Dans un autre contexte, cette propension à s’exposer et  à se faire menaçant, pourrait se comprendre.  On se  rappelle qu’en 1965, face à la grève des travailleurs réagissant aux effets néfastes des mesures d’austérité du gouvernement, Justin Tométin Ahomadégbé, alors vice-président, ne se priva pas de passer de service en service pour tancer les grévistes, en s’en prenant parfois physiquement à certains. Il jouissait de la force que donne l’Etat. Mais, comme dirait Paul Valéry ”  la faiblesse de la force est de ne croire qu’à la force. ” Obnubilé par l’omnipotence présidentielle, nos dirigeants oublient l’histoire des luttes sociales faites nécessairement de rapports de force qui basculent presque toujours du côté des travailleurs en régime démocratique. Dans le contexte actuel, le pouvoir Yayi doit affronter une grève dite politique aux implications claires. Malgré les défalcations qui sont un corollaire inévitable du droit de grève, et  malgré les syndicats jaunes fabriqués de part en part pour briser l’unité des syndicalistes, la confrontation se soldera par la victoire des travailleurs puisqu’ils forment une masse critique solidaire dans la contestation du régime.

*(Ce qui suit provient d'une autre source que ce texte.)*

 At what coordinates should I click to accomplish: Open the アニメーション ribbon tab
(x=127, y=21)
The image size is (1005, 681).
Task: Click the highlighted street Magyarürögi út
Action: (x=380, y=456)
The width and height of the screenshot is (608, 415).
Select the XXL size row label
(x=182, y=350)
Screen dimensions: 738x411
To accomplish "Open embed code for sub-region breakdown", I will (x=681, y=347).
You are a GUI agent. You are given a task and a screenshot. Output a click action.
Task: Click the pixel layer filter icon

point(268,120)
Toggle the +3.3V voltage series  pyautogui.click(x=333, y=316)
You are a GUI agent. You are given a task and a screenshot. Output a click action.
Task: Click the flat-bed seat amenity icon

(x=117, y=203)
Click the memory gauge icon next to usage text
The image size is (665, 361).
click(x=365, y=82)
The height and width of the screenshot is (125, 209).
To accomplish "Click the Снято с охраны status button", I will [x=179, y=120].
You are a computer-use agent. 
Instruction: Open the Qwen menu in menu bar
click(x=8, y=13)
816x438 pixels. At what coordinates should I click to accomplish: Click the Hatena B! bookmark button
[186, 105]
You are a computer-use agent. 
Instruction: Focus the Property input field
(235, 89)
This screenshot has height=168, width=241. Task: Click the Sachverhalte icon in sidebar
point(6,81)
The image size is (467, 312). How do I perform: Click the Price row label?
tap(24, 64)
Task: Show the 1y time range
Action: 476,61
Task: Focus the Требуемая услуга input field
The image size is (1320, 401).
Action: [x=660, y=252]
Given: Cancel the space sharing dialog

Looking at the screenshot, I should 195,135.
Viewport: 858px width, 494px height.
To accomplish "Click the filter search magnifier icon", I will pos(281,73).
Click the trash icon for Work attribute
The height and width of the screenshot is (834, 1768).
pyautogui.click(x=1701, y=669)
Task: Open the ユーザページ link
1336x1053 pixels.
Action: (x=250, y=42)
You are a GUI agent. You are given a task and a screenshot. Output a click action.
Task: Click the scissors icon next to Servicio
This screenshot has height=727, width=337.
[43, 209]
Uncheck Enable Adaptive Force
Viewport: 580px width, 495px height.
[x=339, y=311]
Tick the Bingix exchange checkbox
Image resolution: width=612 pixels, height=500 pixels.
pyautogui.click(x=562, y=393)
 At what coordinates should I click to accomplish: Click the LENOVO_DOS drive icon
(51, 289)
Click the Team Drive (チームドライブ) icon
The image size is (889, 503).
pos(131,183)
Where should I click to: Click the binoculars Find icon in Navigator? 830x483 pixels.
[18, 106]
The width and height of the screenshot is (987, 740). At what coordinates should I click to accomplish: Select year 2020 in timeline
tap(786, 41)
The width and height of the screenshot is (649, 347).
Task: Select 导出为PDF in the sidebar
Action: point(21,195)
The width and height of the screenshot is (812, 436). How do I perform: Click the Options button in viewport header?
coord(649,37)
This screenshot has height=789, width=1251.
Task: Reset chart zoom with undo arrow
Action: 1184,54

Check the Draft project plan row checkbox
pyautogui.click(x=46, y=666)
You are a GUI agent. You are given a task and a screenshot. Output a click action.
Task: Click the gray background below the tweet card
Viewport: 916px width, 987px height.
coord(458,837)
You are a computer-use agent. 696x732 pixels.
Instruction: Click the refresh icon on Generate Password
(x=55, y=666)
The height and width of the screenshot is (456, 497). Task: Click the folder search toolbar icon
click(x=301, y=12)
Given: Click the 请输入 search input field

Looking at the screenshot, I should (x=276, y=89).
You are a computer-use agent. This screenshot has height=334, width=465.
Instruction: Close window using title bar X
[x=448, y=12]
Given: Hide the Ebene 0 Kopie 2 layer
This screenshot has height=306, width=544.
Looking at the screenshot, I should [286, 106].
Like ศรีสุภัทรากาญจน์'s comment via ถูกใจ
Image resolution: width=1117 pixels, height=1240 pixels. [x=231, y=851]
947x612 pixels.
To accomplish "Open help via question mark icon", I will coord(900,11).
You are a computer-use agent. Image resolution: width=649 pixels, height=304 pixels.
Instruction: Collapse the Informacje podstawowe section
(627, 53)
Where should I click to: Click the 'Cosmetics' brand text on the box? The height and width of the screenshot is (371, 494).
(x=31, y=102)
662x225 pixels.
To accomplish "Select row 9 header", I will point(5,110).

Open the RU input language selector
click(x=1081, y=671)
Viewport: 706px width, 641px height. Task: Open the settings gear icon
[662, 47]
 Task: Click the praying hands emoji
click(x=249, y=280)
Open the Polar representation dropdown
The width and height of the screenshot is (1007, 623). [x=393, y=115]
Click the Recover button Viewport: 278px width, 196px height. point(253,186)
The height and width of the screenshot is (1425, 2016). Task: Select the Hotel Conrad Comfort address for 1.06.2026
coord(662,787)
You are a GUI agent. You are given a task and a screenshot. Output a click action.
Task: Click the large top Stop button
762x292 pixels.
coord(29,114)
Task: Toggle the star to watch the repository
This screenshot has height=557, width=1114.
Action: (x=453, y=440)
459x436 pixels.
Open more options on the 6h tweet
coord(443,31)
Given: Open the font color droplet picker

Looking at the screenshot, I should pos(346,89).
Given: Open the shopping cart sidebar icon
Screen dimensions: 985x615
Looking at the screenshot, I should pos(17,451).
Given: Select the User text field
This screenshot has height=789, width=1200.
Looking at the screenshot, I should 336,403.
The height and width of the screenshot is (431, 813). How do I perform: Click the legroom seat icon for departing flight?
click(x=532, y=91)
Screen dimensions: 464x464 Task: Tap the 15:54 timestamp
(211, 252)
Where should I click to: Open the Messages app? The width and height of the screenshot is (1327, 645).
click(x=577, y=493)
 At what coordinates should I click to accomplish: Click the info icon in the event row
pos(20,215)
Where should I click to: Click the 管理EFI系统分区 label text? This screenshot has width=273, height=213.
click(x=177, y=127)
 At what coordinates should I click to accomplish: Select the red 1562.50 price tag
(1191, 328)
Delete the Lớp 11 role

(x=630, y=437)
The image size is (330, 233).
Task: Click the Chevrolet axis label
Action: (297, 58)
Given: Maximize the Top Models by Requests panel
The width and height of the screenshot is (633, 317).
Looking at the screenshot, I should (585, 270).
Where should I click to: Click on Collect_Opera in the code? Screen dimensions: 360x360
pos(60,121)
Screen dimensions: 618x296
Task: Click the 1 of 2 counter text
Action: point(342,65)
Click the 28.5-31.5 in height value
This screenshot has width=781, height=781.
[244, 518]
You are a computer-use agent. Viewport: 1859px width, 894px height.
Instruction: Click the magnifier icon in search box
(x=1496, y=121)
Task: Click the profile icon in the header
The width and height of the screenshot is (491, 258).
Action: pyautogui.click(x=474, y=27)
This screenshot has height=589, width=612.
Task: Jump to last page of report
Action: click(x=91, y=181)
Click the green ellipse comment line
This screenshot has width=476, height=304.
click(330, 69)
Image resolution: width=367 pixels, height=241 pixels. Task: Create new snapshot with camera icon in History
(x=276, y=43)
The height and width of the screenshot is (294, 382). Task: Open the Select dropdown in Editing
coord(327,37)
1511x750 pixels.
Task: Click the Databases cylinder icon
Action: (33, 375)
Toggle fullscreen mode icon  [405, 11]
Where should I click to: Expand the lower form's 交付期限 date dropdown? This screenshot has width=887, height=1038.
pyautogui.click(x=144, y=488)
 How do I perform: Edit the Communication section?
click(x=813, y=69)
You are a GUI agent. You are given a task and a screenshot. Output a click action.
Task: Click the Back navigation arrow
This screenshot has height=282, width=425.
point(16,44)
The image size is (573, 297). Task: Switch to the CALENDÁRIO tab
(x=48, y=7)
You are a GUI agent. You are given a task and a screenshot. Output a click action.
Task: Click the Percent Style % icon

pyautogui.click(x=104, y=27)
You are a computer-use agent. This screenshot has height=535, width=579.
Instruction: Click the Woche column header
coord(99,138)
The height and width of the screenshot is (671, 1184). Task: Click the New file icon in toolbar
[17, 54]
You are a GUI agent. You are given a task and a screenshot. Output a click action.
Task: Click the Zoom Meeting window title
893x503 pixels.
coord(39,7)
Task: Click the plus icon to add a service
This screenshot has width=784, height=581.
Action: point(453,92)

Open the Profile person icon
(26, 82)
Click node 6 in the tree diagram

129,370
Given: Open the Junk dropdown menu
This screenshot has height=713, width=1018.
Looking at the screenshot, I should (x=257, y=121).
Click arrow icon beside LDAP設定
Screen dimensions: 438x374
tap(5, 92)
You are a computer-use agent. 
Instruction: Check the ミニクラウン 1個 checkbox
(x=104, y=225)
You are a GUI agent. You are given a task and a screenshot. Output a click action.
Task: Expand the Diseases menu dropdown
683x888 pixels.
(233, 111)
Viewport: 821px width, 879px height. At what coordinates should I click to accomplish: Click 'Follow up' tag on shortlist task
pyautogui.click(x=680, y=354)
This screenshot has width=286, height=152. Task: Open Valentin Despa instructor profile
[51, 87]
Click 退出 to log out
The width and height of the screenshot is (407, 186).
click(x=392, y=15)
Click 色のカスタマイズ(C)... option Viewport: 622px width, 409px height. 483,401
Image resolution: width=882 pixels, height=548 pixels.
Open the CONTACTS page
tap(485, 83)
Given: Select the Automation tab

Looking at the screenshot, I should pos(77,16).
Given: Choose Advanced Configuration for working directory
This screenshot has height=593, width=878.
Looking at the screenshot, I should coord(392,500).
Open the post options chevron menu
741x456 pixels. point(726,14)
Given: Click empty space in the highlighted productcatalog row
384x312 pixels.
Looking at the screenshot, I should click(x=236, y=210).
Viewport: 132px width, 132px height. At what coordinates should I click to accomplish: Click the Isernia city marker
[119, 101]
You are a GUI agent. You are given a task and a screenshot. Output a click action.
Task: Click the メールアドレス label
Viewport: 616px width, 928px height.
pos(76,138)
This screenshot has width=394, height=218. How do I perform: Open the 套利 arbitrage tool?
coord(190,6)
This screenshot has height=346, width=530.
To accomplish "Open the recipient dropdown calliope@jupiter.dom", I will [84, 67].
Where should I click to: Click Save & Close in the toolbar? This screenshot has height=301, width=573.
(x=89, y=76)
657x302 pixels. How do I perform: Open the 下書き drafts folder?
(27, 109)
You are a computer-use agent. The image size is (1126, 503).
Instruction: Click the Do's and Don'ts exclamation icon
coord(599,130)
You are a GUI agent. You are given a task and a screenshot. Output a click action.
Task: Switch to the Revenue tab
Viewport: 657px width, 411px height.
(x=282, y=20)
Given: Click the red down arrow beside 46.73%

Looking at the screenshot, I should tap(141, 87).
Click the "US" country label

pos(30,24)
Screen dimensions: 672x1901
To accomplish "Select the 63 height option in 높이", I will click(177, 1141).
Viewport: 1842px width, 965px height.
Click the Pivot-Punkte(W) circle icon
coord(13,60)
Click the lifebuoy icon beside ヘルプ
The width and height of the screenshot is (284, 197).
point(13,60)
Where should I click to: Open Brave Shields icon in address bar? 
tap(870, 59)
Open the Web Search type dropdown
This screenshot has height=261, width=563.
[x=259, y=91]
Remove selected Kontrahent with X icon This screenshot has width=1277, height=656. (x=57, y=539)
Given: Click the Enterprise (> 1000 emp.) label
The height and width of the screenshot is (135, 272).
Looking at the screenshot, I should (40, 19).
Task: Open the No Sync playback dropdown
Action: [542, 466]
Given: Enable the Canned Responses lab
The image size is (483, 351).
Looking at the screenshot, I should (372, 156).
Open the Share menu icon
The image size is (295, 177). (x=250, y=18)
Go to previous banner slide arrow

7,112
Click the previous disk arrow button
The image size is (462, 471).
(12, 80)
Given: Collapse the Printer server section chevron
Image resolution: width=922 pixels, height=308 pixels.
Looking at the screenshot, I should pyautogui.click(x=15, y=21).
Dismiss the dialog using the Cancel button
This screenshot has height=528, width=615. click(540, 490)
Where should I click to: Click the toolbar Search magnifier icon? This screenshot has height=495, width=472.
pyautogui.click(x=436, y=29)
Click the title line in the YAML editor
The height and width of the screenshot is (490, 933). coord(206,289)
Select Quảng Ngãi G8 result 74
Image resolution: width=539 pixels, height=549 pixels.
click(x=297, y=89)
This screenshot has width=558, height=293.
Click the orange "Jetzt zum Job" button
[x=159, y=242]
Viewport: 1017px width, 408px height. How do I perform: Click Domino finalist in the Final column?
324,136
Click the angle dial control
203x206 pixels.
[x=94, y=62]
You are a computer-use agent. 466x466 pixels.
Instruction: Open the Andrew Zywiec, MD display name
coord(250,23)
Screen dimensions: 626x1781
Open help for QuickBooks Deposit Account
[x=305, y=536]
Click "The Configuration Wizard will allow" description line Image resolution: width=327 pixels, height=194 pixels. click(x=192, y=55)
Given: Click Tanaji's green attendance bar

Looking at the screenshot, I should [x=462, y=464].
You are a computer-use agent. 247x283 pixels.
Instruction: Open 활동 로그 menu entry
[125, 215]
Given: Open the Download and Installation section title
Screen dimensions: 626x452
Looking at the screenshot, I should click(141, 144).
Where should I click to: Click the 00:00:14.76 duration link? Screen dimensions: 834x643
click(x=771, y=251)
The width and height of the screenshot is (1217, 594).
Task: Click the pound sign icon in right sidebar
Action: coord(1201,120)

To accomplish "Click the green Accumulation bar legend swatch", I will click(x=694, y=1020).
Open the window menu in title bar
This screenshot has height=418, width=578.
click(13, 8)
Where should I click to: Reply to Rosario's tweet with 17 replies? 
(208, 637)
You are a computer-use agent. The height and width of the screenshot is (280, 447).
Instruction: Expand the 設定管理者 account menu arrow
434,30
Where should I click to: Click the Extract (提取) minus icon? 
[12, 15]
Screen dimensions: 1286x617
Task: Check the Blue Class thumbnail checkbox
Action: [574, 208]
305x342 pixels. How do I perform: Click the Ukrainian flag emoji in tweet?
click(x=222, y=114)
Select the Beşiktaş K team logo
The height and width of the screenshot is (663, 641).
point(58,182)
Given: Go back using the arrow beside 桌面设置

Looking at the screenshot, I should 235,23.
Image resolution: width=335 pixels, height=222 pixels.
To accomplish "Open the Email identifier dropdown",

Face à cet échec qui profile à l’horizon, Boni Yayi se retrouve réellement au creux de la vague.  La classe politique ancienne a eu raison de lui, comme l’atteste la configuration actuelle du Parlement où la majorité appartient à une opposition plus que jamais unie contre lui. Même dans son propre camp, les FCBE n’ont jamais enregistré autant de défections significatives qu’en ce moment du pseudo-scandale de la CEN-SAD. La naissance samedi du parti ANFANI de Samou Adambi a permis de se rendre compte que le feu couve au sein de la mouvance. Contrairement à ce qui se passe ailleurs, la mouvance présidentielle ne sert pas ici à défendre le Chef de l’Etat en cas de coup dur. En un moment aussi crucial de son mandat où il a posé des actes d’une rare témérité pour un Président béninois en ouvrant un dossier où il sait son régime en porte-à-faux, il était en droit de bénéficier du soutien franc et massif de toute la mouvance parlementaire. Au contraire, c’est de son propre camp qu’on lui demande de faire sortir les autres dossiers présumés scandaleux.
Ce qui arrive à Boni Yayi c’est donc cette conjugaison des malheurs à la fois au plan social et au plan politique. Les rares soutiens dont il pourra bénéficier dans ces conditions seront de simples proclamations verbales offertes au cours des marches et dont la sincérité n’a jamais dépassé le seuil des agitations de rue.